= Action item =
Going down the data below, set down exactly the line with "Our Cars (502, 80)" and each line after it through the line with "HATCHBACKS (86, 468)"; no other lines.

Data for review section start

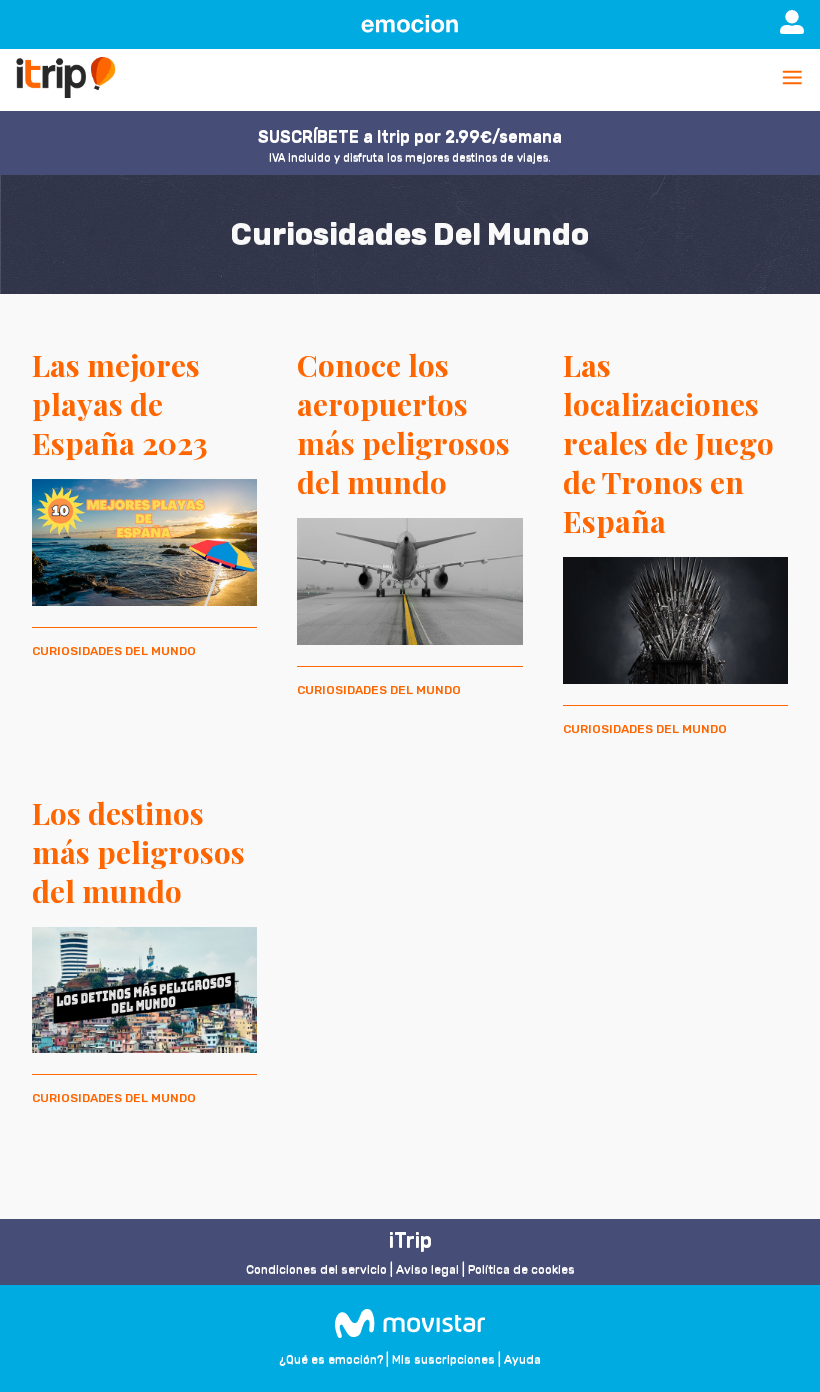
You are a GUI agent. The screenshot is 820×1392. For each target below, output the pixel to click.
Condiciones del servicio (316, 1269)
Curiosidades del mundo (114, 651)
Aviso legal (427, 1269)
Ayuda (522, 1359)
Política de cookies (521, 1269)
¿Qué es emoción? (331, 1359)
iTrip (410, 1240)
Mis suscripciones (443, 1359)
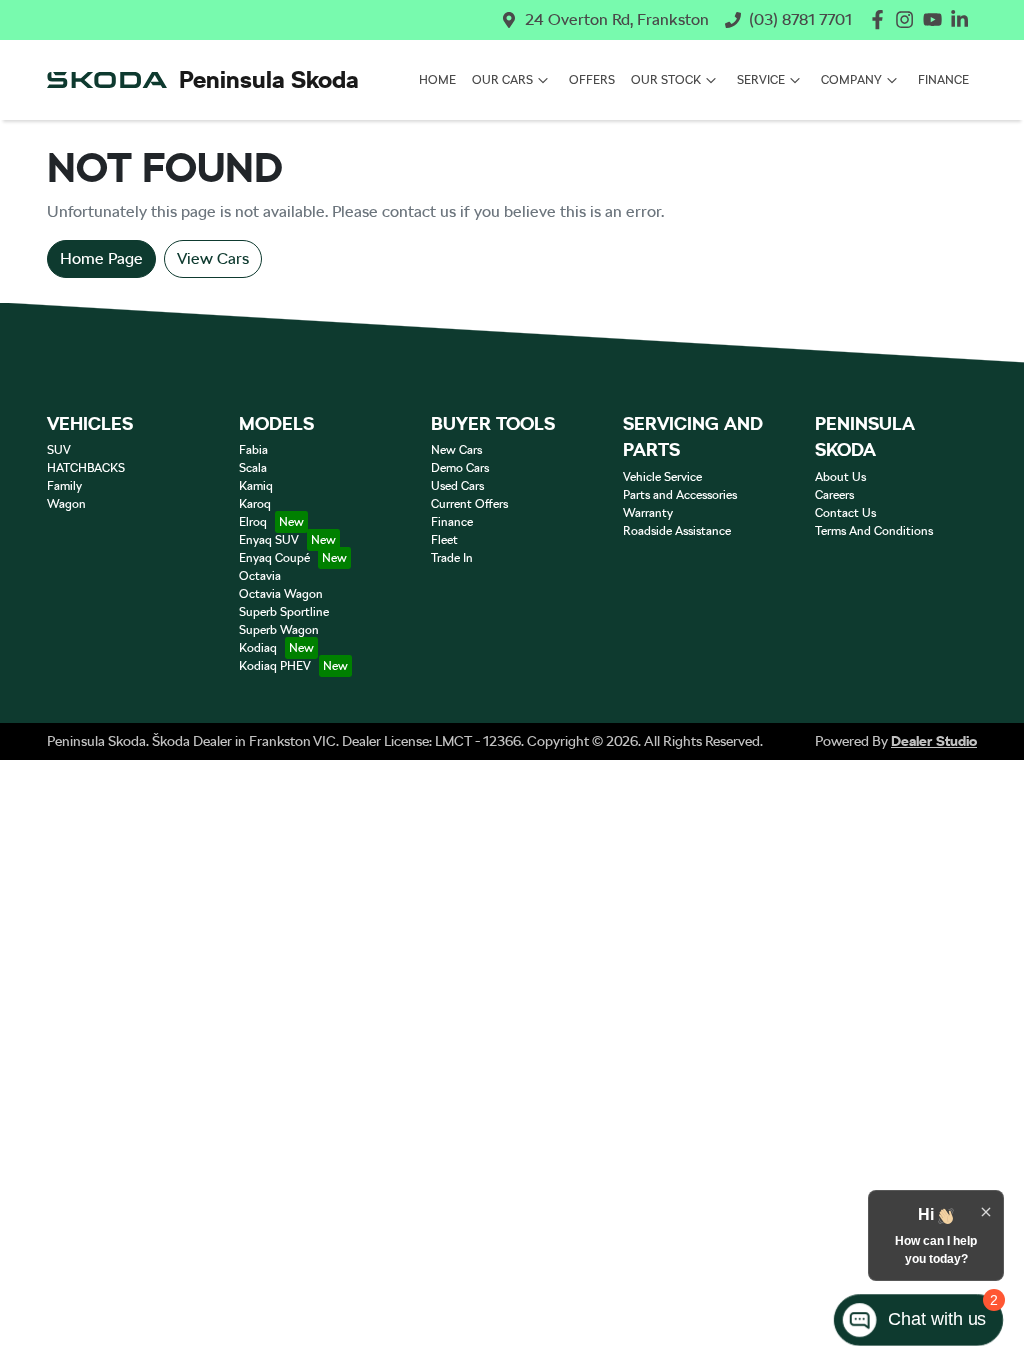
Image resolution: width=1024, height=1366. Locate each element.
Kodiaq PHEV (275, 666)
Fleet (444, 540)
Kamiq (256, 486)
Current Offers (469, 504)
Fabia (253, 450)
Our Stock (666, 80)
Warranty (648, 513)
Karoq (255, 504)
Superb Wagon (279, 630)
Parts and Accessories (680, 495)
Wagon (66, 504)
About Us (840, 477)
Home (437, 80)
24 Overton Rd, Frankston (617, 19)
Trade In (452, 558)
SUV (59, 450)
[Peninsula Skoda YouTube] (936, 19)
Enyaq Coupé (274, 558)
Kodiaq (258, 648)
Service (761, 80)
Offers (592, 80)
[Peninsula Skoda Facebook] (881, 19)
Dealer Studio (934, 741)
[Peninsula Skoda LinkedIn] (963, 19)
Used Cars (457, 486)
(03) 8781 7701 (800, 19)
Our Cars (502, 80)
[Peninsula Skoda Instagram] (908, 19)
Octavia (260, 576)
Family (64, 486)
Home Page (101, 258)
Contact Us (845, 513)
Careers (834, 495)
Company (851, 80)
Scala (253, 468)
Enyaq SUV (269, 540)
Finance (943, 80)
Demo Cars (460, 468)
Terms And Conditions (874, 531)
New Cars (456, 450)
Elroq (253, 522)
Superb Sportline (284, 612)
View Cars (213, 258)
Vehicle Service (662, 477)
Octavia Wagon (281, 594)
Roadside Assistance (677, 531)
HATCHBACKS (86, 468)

Data for review section end
Data for review section start

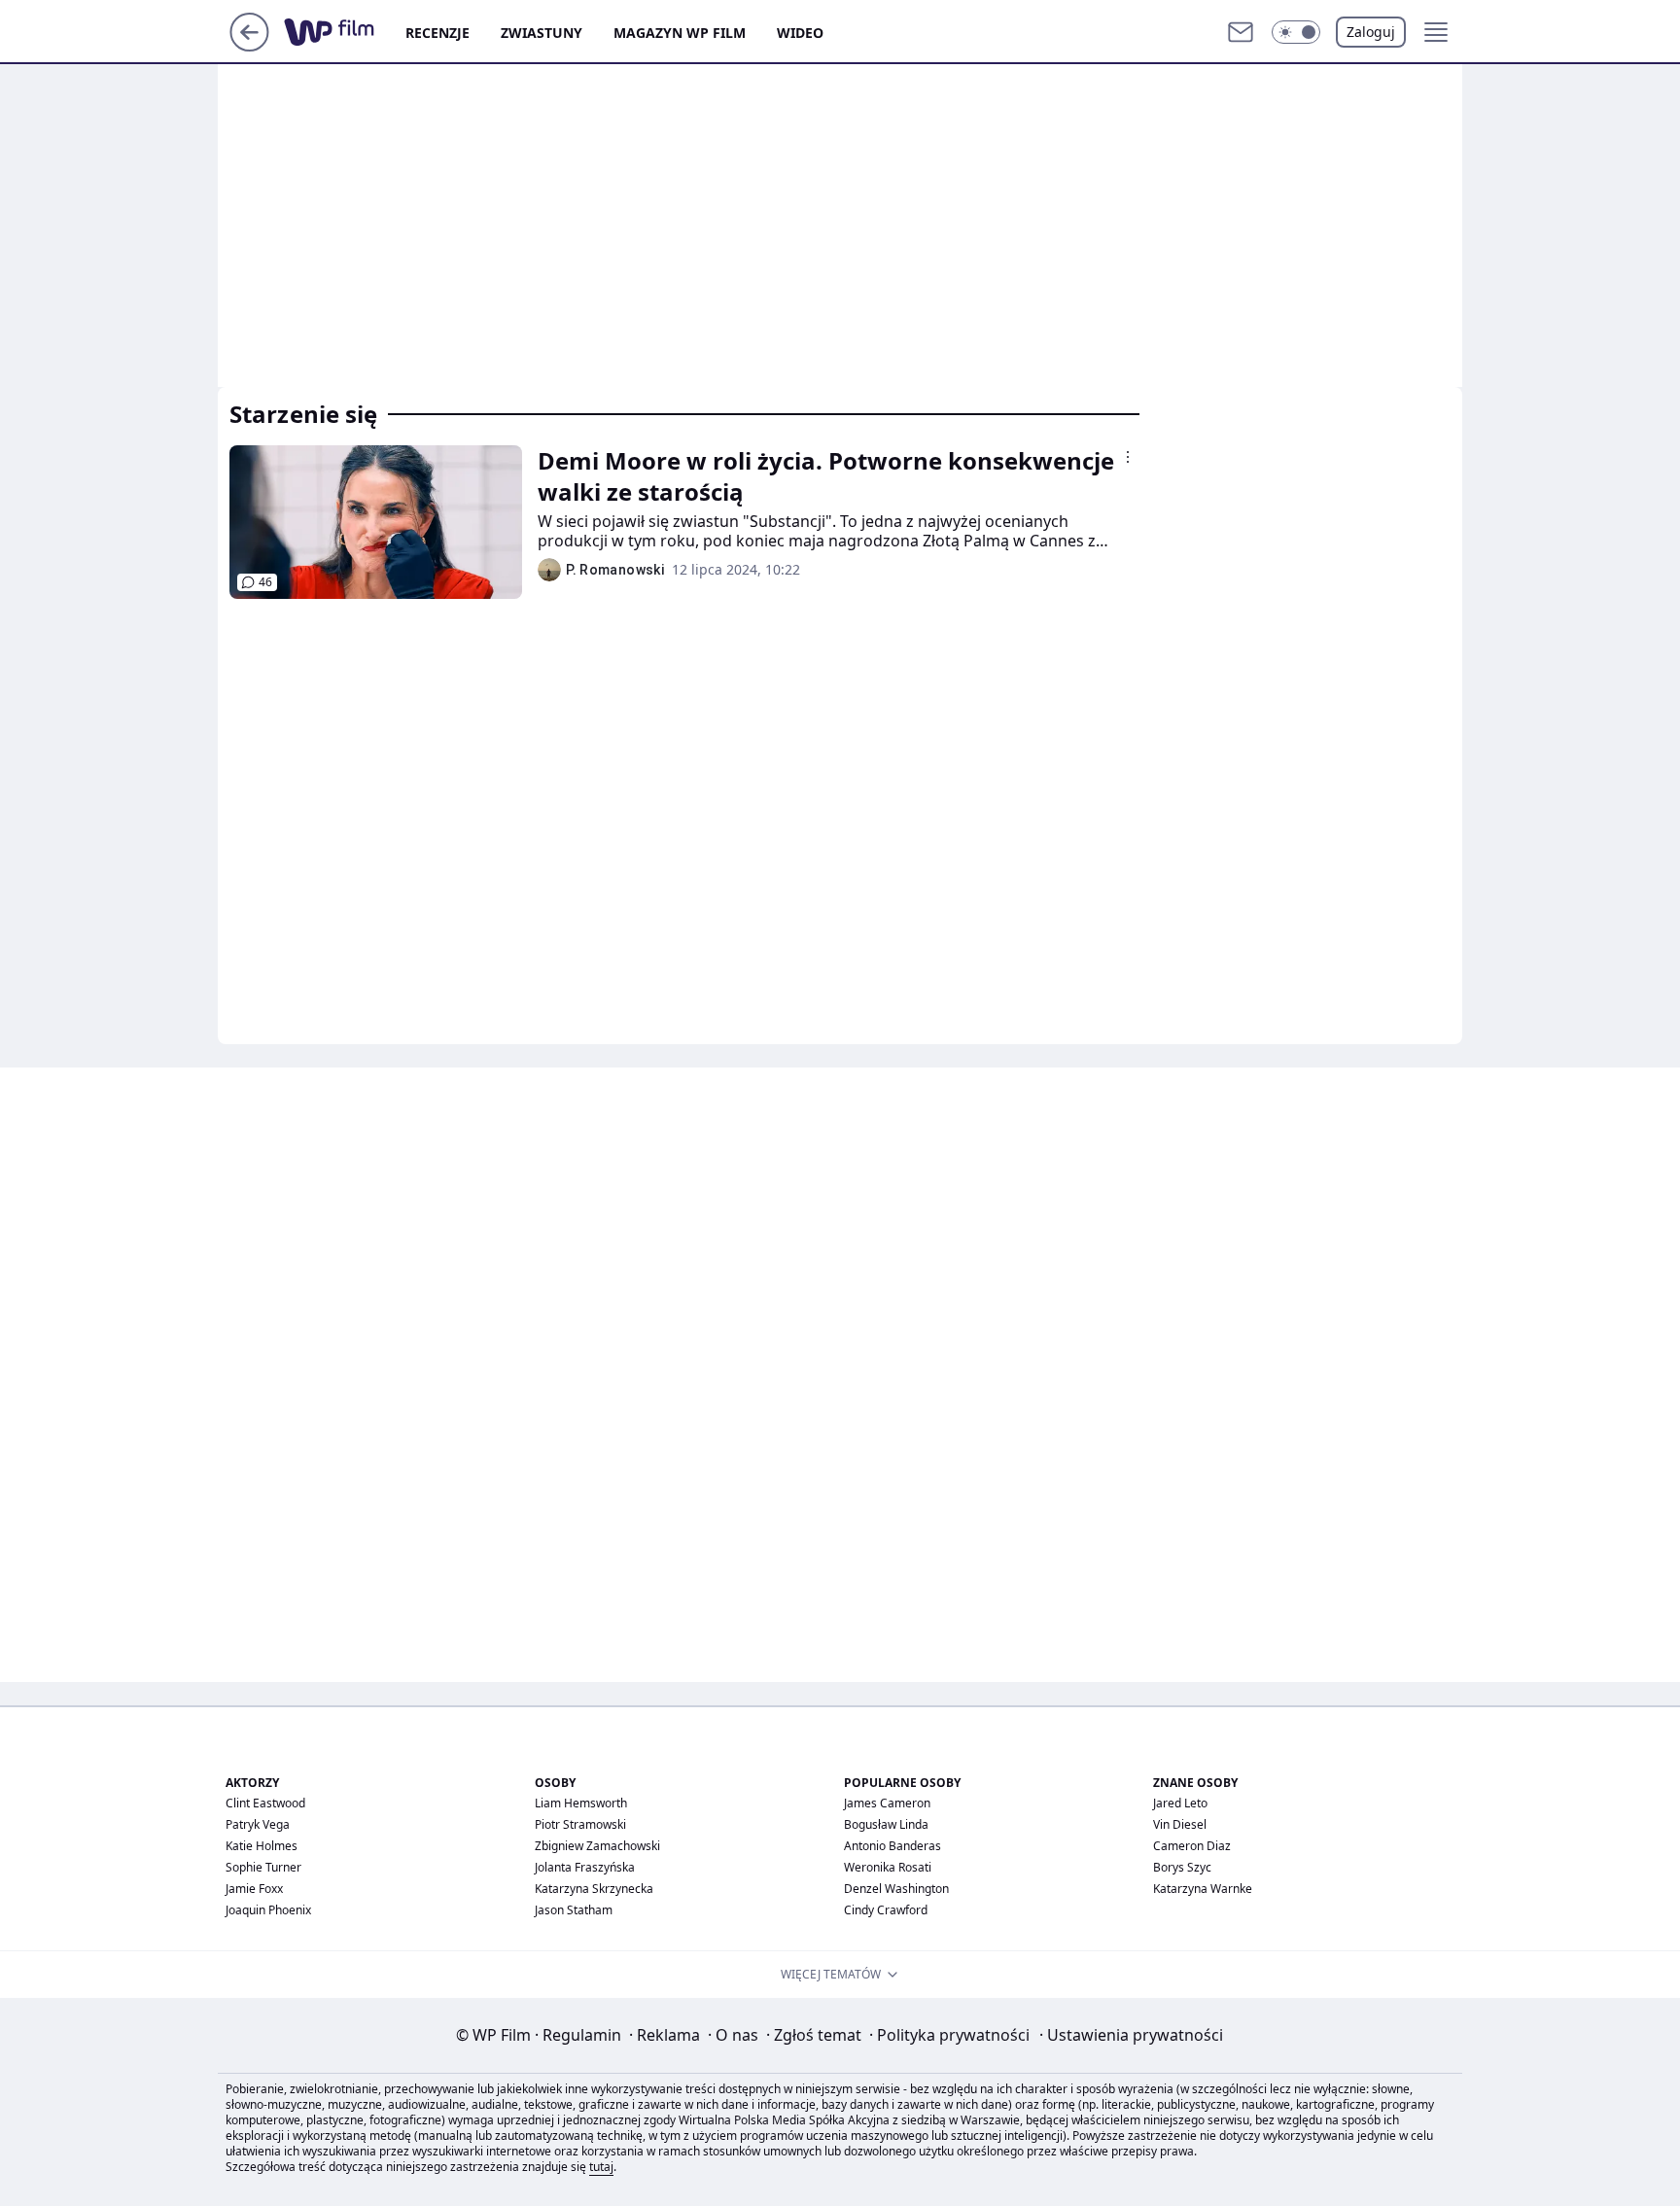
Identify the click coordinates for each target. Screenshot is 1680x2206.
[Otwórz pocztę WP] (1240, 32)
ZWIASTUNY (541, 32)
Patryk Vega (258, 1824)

Data for review section end

= Finished task =
Our Cars (502, 80)
[Peninsula Skoda Instagram] (908, 19)
Octavia (260, 576)
Family (64, 486)
Home Page (101, 258)
Contact Us (845, 513)
Careers (834, 495)
Company (851, 80)
Scala (253, 468)
Enyaq SUV (269, 540)
Finance (943, 80)
Demo Cars (460, 468)
Terms And Conditions (874, 531)
New Cars (456, 450)
Elroq (253, 522)
Superb Sportline (284, 612)
View Cars (213, 258)
Vehicle Service (662, 477)
Octavia Wagon (281, 594)
Roadside Assistance (677, 531)
HATCHBACKS (86, 468)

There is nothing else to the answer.